### Activity
Using the listing below, report how many lines contain the word "agent" and give no other words.

· · · · ·

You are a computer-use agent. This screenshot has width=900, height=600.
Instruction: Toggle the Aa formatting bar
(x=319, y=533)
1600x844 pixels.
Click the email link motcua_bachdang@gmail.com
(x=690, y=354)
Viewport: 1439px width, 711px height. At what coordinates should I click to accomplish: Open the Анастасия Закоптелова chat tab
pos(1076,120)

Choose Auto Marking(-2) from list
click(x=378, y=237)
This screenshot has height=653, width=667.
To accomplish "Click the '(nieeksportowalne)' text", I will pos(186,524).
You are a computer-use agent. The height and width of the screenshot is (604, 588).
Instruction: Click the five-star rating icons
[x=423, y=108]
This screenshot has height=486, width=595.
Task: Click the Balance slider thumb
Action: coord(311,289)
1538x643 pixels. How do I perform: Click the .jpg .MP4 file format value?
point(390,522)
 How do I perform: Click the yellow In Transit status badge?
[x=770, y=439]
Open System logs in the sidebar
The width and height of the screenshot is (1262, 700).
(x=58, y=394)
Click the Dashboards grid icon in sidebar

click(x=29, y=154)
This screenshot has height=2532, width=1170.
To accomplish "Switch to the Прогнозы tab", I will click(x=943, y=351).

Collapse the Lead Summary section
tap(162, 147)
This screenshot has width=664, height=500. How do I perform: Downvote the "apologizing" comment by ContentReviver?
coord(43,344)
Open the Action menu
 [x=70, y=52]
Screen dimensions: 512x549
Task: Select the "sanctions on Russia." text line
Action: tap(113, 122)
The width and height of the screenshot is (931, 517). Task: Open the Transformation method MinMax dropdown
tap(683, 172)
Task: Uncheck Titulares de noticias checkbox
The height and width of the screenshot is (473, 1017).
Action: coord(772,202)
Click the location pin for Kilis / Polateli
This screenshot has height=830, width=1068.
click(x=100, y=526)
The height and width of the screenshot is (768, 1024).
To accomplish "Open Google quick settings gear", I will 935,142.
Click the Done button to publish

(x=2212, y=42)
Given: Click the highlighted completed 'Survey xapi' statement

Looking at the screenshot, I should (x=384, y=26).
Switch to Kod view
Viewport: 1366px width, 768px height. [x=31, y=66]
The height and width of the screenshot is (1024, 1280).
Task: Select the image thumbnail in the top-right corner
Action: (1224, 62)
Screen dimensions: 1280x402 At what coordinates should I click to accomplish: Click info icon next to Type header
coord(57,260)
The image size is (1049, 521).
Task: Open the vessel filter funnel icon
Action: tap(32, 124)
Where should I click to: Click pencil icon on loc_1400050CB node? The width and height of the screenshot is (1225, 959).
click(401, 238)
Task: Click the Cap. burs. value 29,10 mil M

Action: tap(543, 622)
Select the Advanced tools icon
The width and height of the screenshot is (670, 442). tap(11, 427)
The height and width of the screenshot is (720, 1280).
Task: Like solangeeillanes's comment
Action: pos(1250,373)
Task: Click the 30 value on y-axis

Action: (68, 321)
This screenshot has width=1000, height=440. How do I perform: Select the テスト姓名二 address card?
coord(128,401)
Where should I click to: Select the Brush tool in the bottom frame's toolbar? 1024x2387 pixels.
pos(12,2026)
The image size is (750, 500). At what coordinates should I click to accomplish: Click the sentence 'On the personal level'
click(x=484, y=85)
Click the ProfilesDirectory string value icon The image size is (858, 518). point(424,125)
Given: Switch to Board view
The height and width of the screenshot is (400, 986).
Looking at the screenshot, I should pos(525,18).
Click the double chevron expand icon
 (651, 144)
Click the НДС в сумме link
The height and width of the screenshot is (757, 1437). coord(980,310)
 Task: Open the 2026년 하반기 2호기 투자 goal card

· · · · ·

### Task answer
2